Content: A little swearing, but nothing else.
It's been months since Aria last saw Perry. Months since Perry was named Blood Lord of the Tides, and Aria was charged with an impossible mission. Now, finally, they are about to be reunited. But their reunion is far from perfect. The Tides don't take kindly to Aria, a former Dweller. And with the worsening Aether storms threatening the tribe's precarious existence, Aria begins to fear that leaving Perry behind might be the only way to save them both.
Threatened by false friends, hidden enemies, and powerful temptations, Aria and Perry wonder, Can their love survive through the ever night?
In this second book in her spellbinding Under the Never Sky trilogy, Veronica Rossi combines fantasy and dystopian elements to create a captivating love story as perilous as it is unforgettable.
My Rating: 4 / 5 stars
I really liked this and immediately felt like I was able to get right back into Aria and Perry's world. Sometimes it takes me forever to get back into a sequel, but it was easy to remember what had happened in Under the Never Sky as soon as I was a handful of pages in. I think that's a testament to Veronica Rossi's great writing and truly memorable and fascinating world and story.
I loved exploring more of this world through Aria's travels with Roar. She's not the clueless girl she was at the beginning of book one and I love the fierce and capable woman she's become. Roar is also a favorite character of mine just because he's so fun to be around. This book needs the way he lightens things up because it's intense and dark. Things are not going well for anyone, especially Perry, who's trying his best to handle responsibility as Blood Lord and not being very successful. The aether is ramping up its destructive power and while I still don't have answers to what and why and how it works, I'm hoping those are coming in book three. I can be patient. Maybe.

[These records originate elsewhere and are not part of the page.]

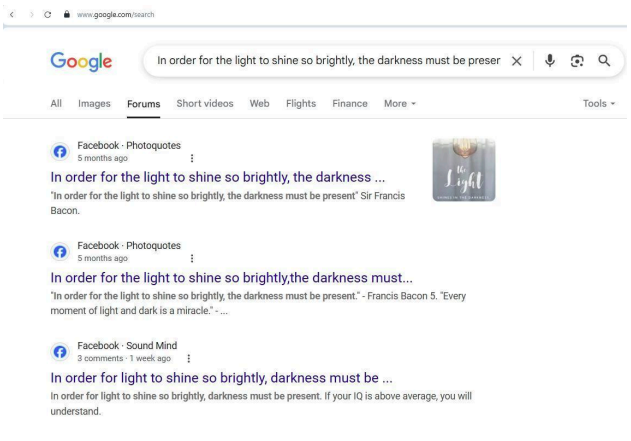Click the Google logo

(81, 61)
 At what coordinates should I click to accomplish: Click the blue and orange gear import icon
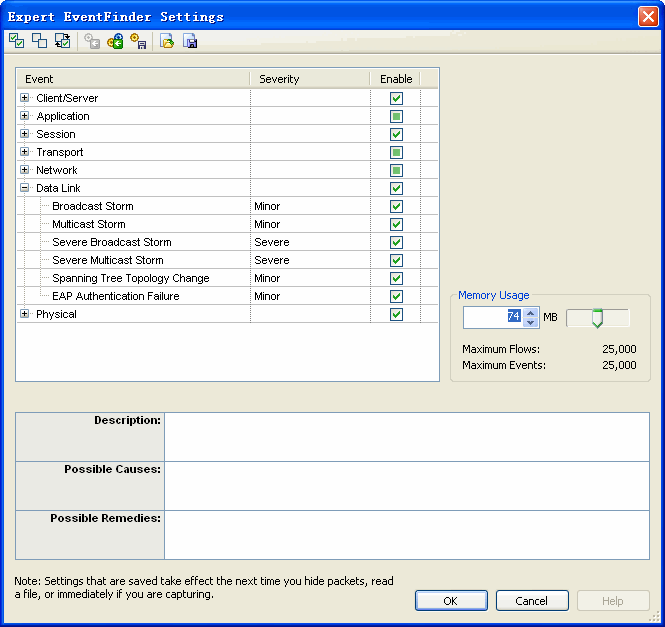coord(115,41)
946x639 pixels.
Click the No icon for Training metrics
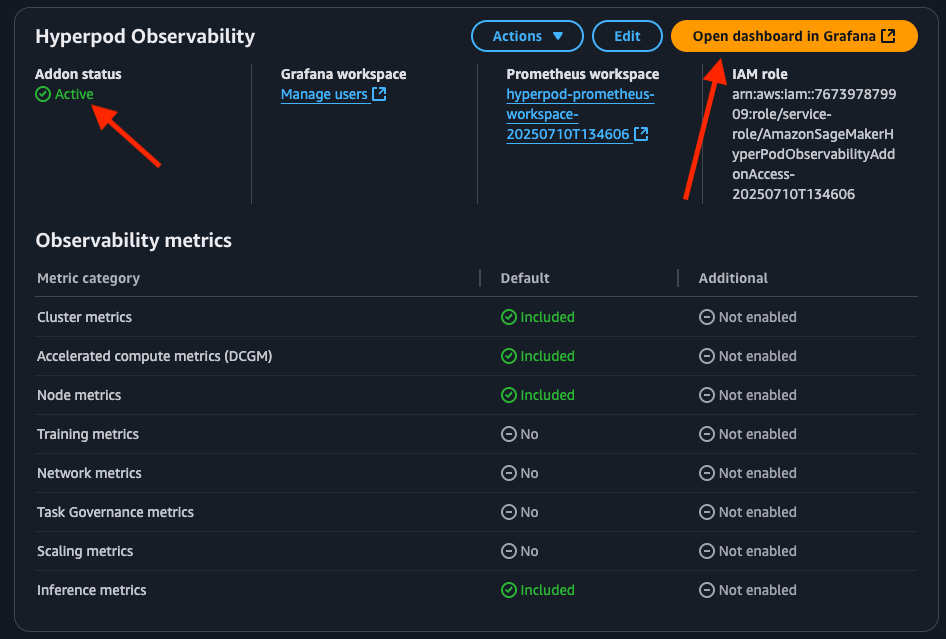click(508, 434)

This book is a rescue mission. Aria's trying to rescue Perry's sister, Perry is trying to rescue his tribe, and there's another big rescue mission at the end that I won't detail for spoilers' sake. There's plenty of danger and it's thrillingly fast-paced. Loved it.
How does the romance fare? Typical sequel. Aria and Perry doubt each other and secondary love interests show up. This is the aspect that knocked my review down a star. It was very cliche and I wanted it to be so much more. Disappointing, especially because it's obvious Aria and Perry will end up happily ever after (somehow someday) and these things are obviously just a distraction and a stretching device.
Still, I'm dying to check out Into the Still Blue.
Content: Minimal swearing, hinted at sexual content (nothing on page), and a fair bit of violence - blood, death, and burning. Nothing that made me feel extra nauseous (though it's hard to tell when that's how I feel anyway :D)
That's all I've gotten to so far of this year's big sequels. I'm still waiting for Marissa Meyer's Scarlet, which I'm dying to read. I held out because I was too poor to buy it before, but it's now on its way to me in the mail. Hooray!!! I actually reread Cinder to get ready for it and fell in love with it all over again. If you haven't read Cinder, go do it right now. The BEST, most creative cinderella retelling in existence.
Read any good sequels lately? Especially without sequel phase romance?